Afterwords, you make a list of Buckets to which you can add new Buckets if need be. You then sort the list based on a threshold which you define and if two objects being compared overlap based on that threshold, then those both go into that Bucket. If they don't overlap, then move to the next Bucket, if there is an overlap there then add it to that Bucket, etc until you reach the last Bucket.
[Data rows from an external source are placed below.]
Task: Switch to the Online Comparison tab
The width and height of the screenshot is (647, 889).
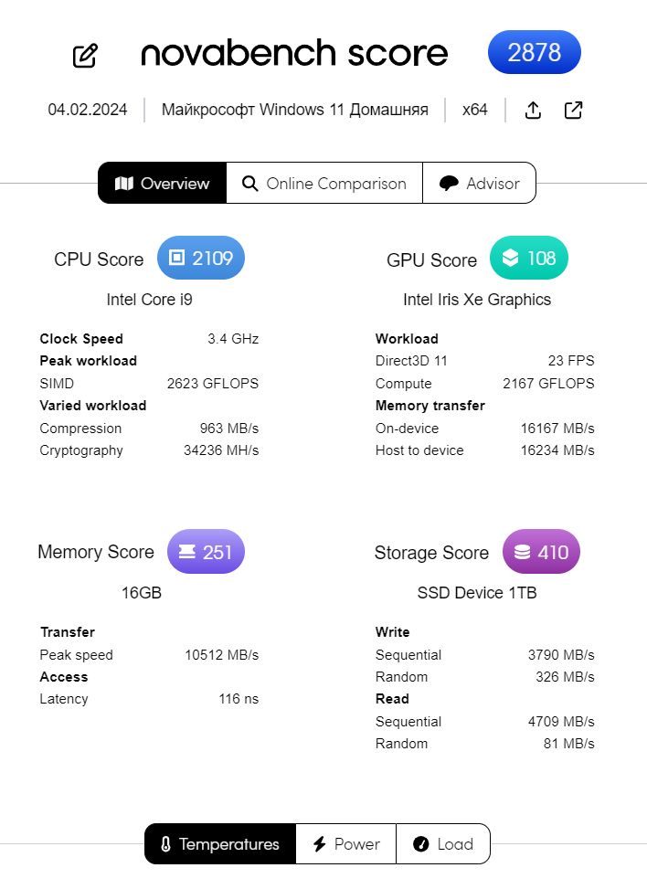Action: click(324, 183)
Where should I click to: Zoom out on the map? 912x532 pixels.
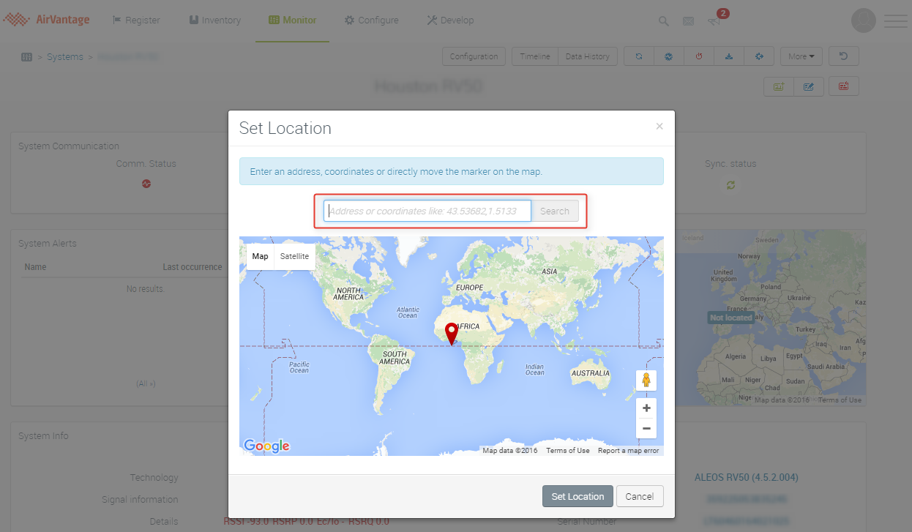coord(646,428)
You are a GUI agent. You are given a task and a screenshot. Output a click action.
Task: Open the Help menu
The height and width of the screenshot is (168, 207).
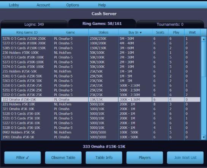coord(102,5)
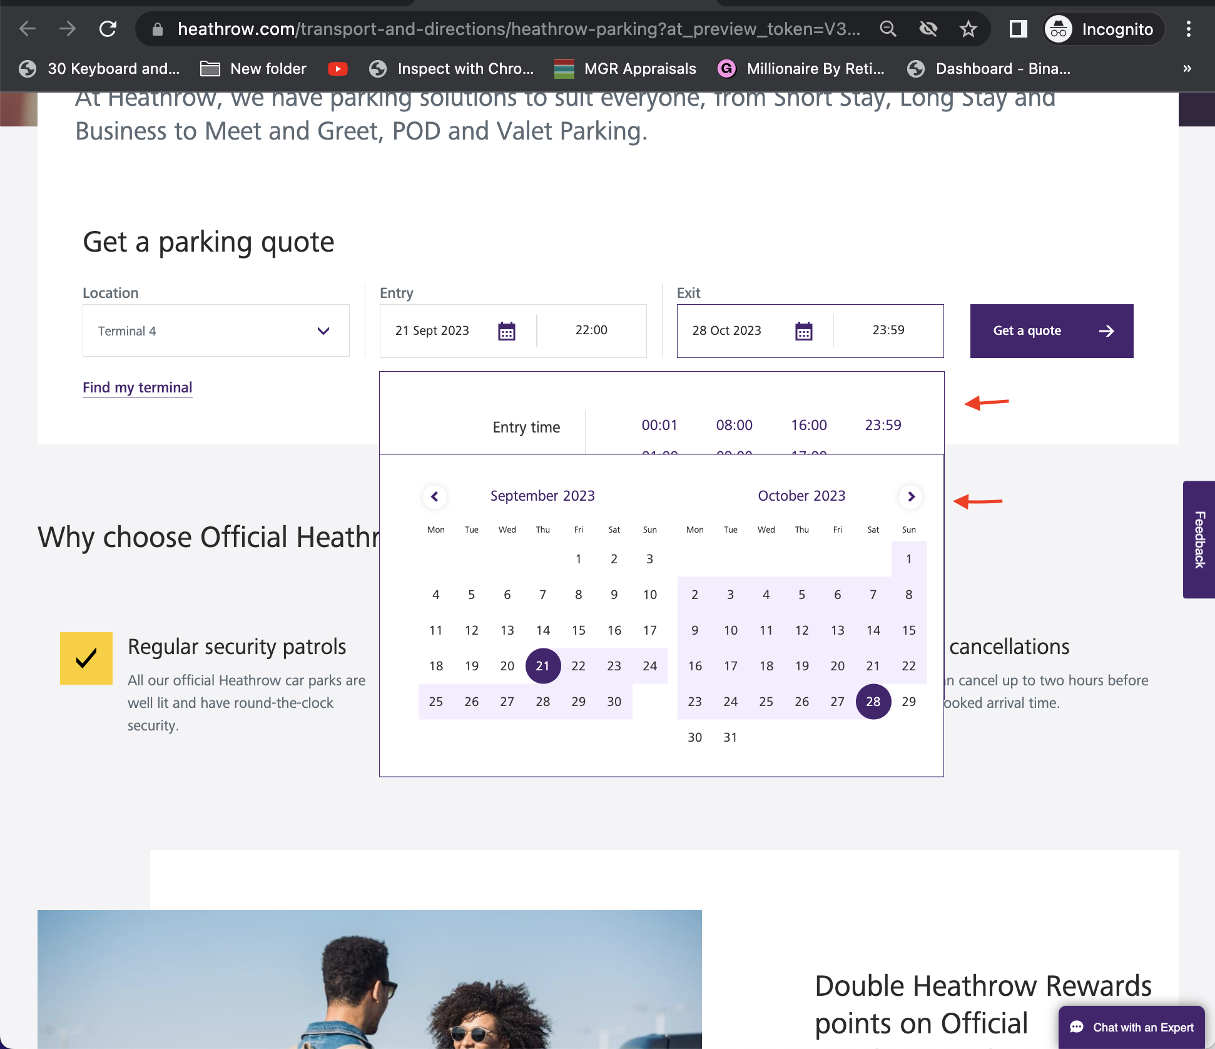Pick October 15 in the calendar
Image resolution: width=1215 pixels, height=1049 pixels.
pos(908,630)
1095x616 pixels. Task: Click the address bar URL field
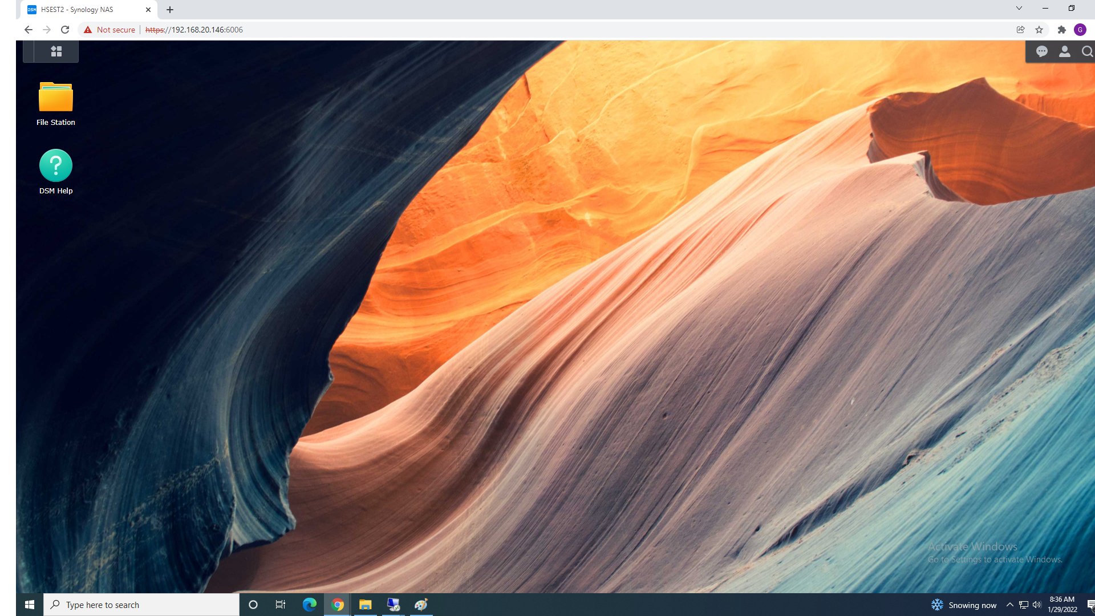(x=456, y=30)
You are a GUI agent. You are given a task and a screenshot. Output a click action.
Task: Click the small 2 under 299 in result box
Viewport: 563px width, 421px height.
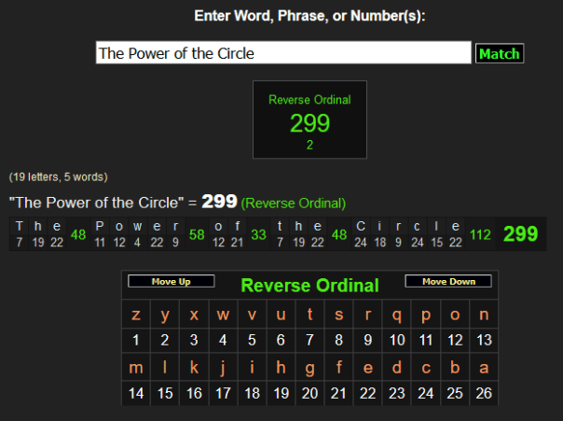309,144
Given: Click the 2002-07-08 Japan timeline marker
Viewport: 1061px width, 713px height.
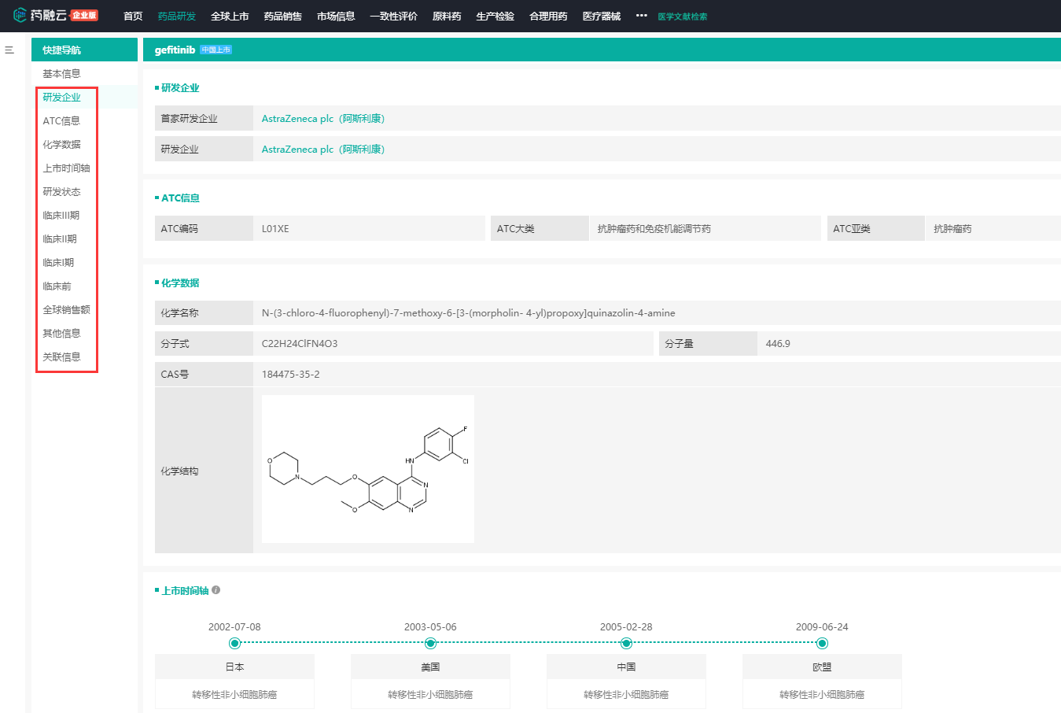Looking at the screenshot, I should (x=234, y=643).
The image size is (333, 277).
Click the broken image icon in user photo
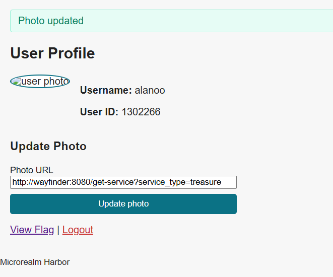coord(16,81)
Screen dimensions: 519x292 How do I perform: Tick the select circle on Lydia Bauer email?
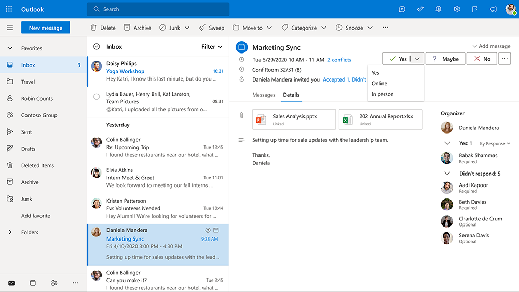pyautogui.click(x=97, y=97)
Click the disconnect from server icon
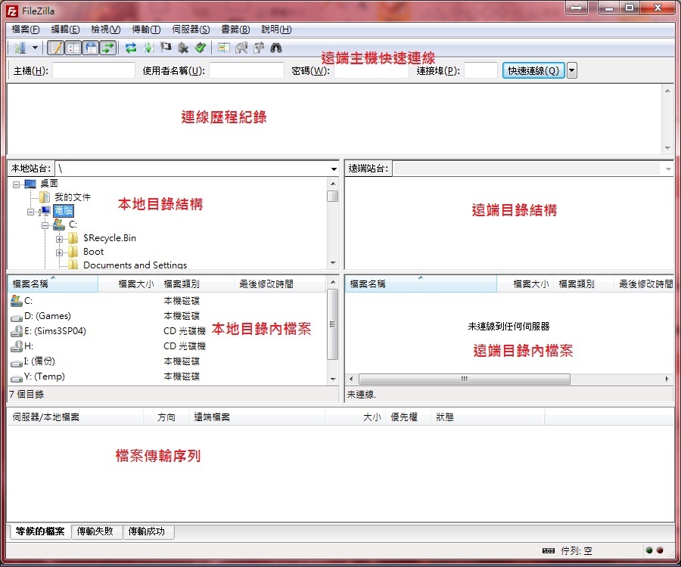Viewport: 681px width, 567px height. (x=183, y=48)
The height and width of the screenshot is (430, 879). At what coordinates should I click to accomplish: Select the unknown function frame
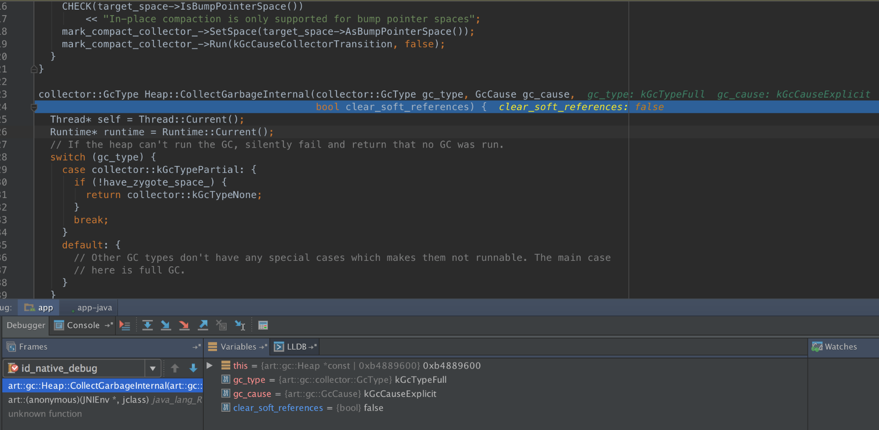point(45,413)
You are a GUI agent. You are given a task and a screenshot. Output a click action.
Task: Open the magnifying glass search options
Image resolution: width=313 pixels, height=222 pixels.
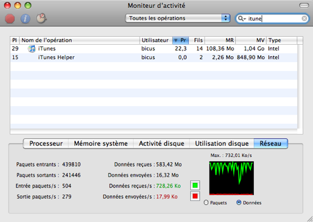tap(241, 19)
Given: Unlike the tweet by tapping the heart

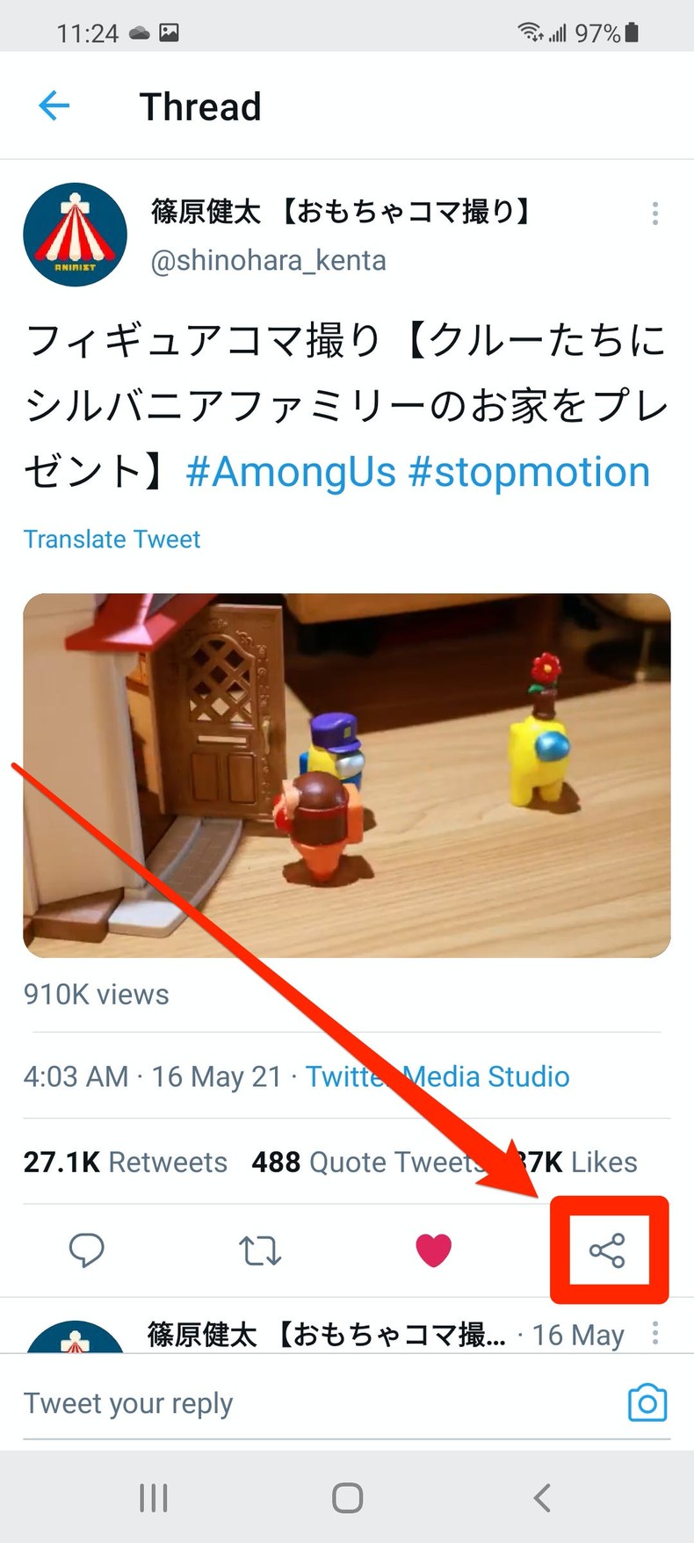Looking at the screenshot, I should coord(434,1250).
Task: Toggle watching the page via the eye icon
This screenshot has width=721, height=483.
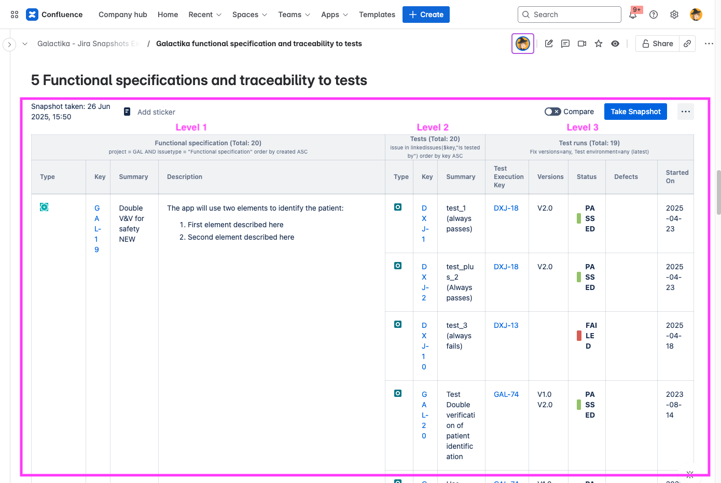Action: (x=615, y=44)
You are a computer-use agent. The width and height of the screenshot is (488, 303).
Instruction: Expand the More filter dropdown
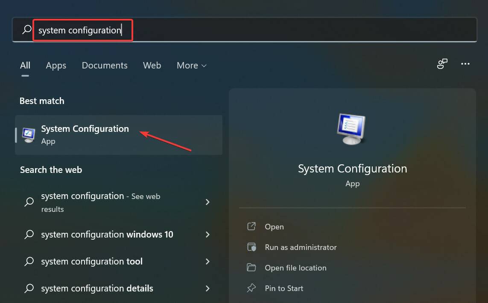tap(191, 65)
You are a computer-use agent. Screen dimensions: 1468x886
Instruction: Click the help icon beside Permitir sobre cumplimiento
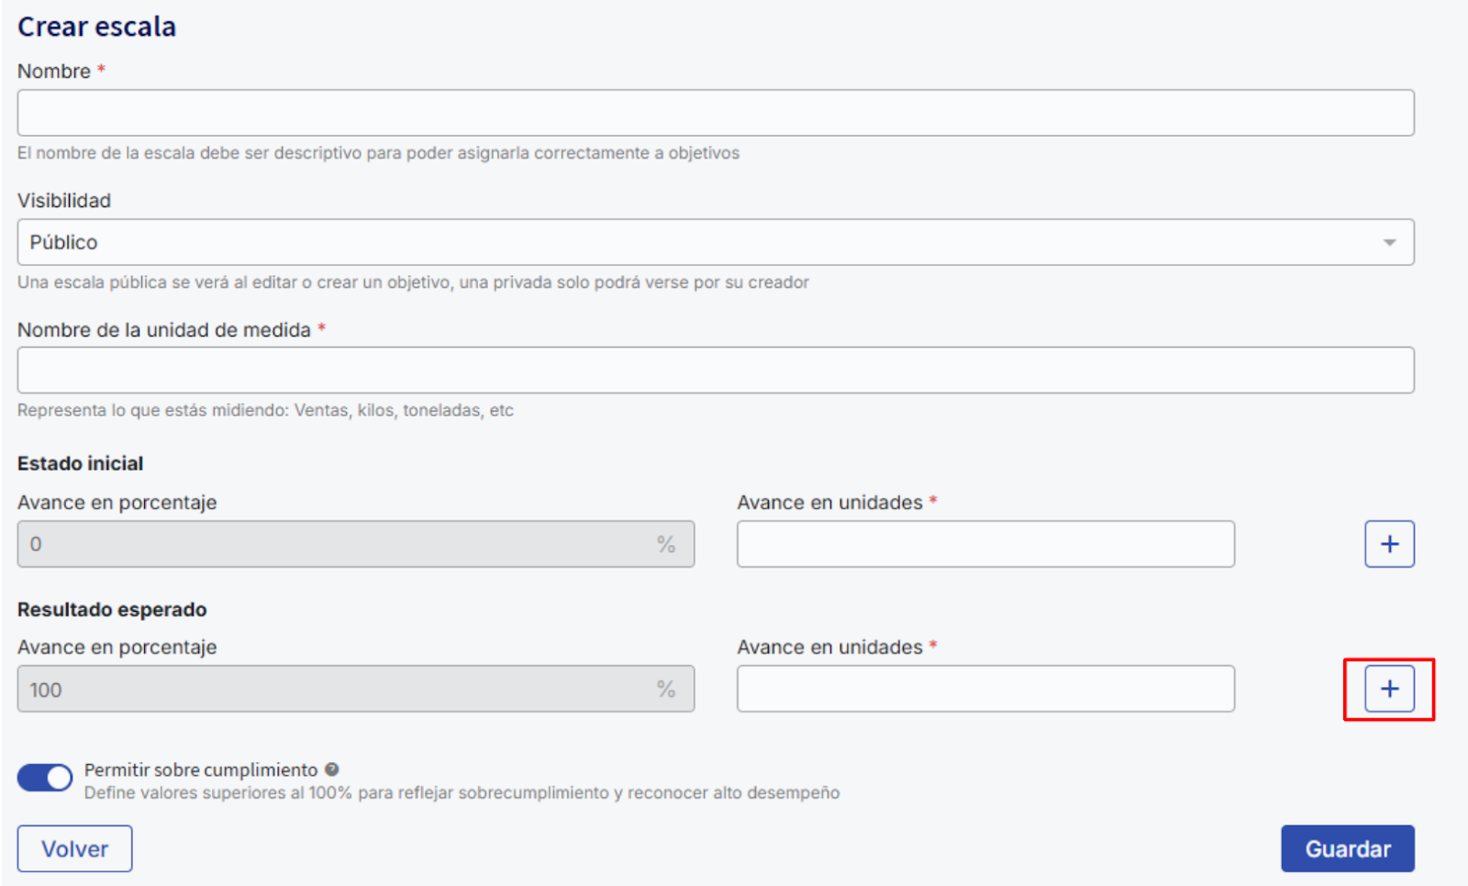tap(332, 770)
If you have gone through all the Buckets and there is still no overlap, then create a new Bucket for that object.

class MainFunc
{    
    static void Main(string[] args)
    {    

         //makes a function to check if 2 values overlap over a threshold
         //st stands for start time and et stands for end time

         public bool IsWithinThreshold(double st1, double st2, double et1, double et2)
         {
             double threshold = .5;
             if(st1 >= et2 || st2 >= et1)
             {
                 return false
             }
             else
             {
                 if(st1+threshold <= et2 && st1+threshold <= et1 || st2+threshold <= et1 && st2+threshold <=et2)
                 {
                     return true;
                 }
                 else
                 {
                     return false;
                 }
             }
         }           
        // makes objects of type Person with attributes of name, start time, and end time

        Person Peter = new Person();
        Peter.name = "Peter"
        Peter.start_time = 10.5
        Peter.end_time = 11.0

        Person Dana = new Person();
        Dana.name = "Dana"
        Peter.start_time = 11.0
        Peter.end_time = 12.5

        Person Raymond = new Person();
        Raymond.name = "Raymond"
        Raymond.start_time = 10.5
        Raymond.end_time = 14.0

        Person Egon = new Person();
        Egon.name = "Egon"
        Egon.start_time = 12.0
        Egon.end_time = 13.0

        Person Winston = new Person();
        Winston.name = "Winston"
        Winston.start_time = 10.0
        Winston.end_time = 12.0

        //puts objects of type Person into an unordered list

        List<Person> people = new List<Person>();
        people.Add(Peter);
        people.Add(Dana);
        people.Add(Raymond);
        people.Add(Egon);
        people.Add(Winston);

        //sets up a list of lists of People (Buckets in our case)

        List<List<Person>> Buckets = new List<List<Person>>;

        //sets up an intial Bucket and adds the first person on the list to it

        List<Person> Bucketinitial = new List<Person>;
        Bucketinitial.add(people[0]);


        for(var i = 1; i < people.Count; i++)
        {
            for(var j = 0; j< Buckets.count; j++)
            {
                //sets a checker to make sure that all objects in a given Bucket overlap with the person we are checking

                bool overlap = true;

                for(var k = 0; k< Buckets[k].count; k++)
                {
                overlap = overlap & IsWithinThreshold(people[i].start_time,Buckets[j][k].start_time,people[i].end_time,Buckets[j][k].end_time)
                }

                if (overlap == true)
                {
                    Buckets[j].add(people[i])
                }

                //if all the objects in a bucket don't overlap with the person...
                //... make a new Bucket with that person
                else
                {
                    List<Person> NewBucket = new List<Person>;
                    NewBucket.add(people[i]);
                    Buckets.add(NewBucket);
                }
            }
        }
    }
}

Then just add a print command to print out the name attributes of each object within each Bucket of the buckets list. Please leave a comment if you have any questions/concerns, cheers.

0
dpmcmlxxvi On

You can modify your algorithm to incorporate an interval tree to speed up the search

  1. Order the List by StartTime
  2. Add items to an interval tree
  3. Create an empty bucket
  4. Pick the first item from the List
  5. Find earliest items within threshold time of first item that fill up a bucket using an interval search of the interval tree
  6. Remove bucketed items from list
  7. If list is empty stop otherwise go to step 4

Basically you're moving from left to right in interval steps (given by your configurable threshold) using the interval tree to quickly query for closest items as you move.